I thought this headline might be sardonic: “Journalism Needs Government Help; Media budgets have been decimated as the Internet facilitates a communications revolution. More public funding for news-gathering is the answer.” It’s an op-ed from Columbia University professor Lee Bollinger in the Wall Street Journal, so I was hopeful that we’d get a touch of iconoclastic common sense. My hopes were misplaced. And I wonder whether the Journal editors didn’t decide to publish this on their pages just to show how ludicrous liberal statism has become. First, Bollinger’s complains that “journalism” is failing. (Umm, not the Journal, not Fox News — so it’s really only liberal print publications he’s pining over). So the solution is government funding. We learn:

Both the Federal Communications Commission and the Federal Trade Commission are undertaking studies of ways to ensure the steep economic decline faced by newspapers and broadcast news does not deprive Americans of the essential information they need as citizens. One idea under consideration is enhanced public funding for journalism.

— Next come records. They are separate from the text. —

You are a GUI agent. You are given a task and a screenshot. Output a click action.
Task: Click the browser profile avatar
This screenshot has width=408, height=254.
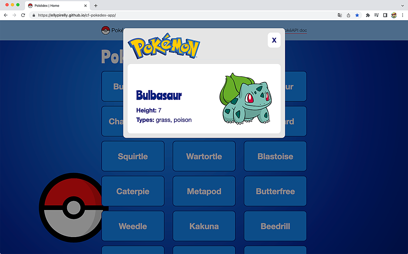point(394,15)
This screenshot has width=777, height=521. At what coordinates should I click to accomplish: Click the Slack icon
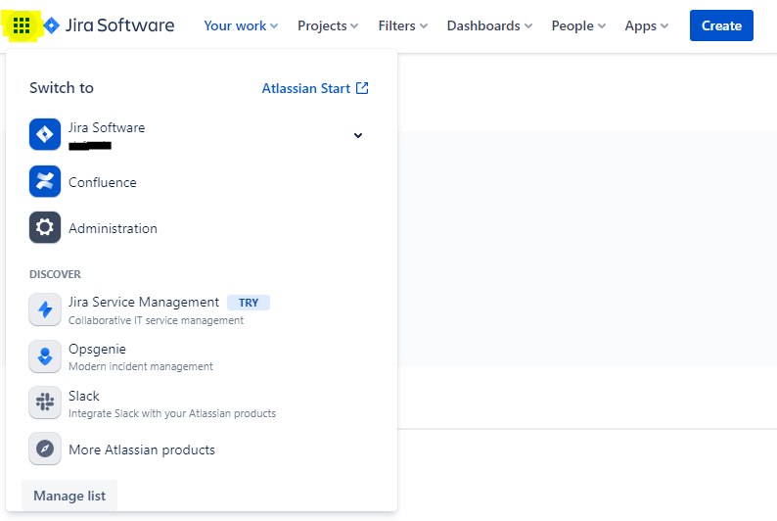point(45,403)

In other words, taxpayers will be forced to pay for what they won’t watch or read of their own volition. And the journalistic monstrosity will be a merger of PBS and NPR. The result sounds like something George Orwell would have dreamed  up:

To me a key priority is to strengthen our public broadcasting role in the global arena. In today’s rapidly globalizing and interconnected world, other countries are developing a strong media presence. In addition to the BBC, there is China’s CCTV and Xinhua news, as well as Qatar’s Al Jazeera. The U.S. government’s international broadcasters, like Voice of America and Radio Free Europe, were developed during the Cold War as tools of our anticommunist foreign policy. In a sign of how anachronistic our system is in a digital age, these broadcasters are legally forbidden from airing within the U.S.

This system needs to be revised and its resources consolidated and augmented with those of NPR and PBS to create an American World Service that can compete with the BBC and other global broadcasters.

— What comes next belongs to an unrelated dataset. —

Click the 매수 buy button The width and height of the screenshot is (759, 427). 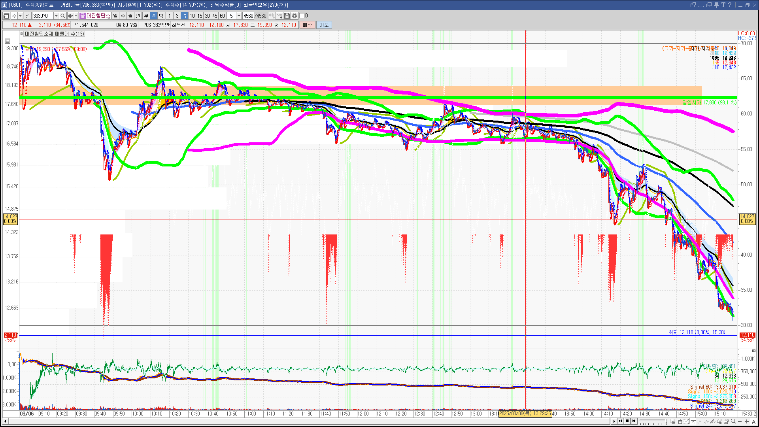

He insists that these public employees will exercise complete journalistic independence. That’s right. Liberals working for the government will independently make news decisions and report with no hint of bias. But the punchline — or the giveaway, depending on your perspective — is this:

The goal would be an American broadcasting system with full journalistic independence that can provide the news we need. Let’s demonstrate great journalism’s essential role in a free and dynamic society.

What if viewers and readers, um, don’t think they need what Big Government News is serving up? And how do we know what we “need”? Ah, Bollinger and his fellow Ivy Leaguers will tell us. Such is the state of liberal thinking and the mind of an Ivy League president. Yeah, I’m thinking the same thing: people spend money to send their kids to these places?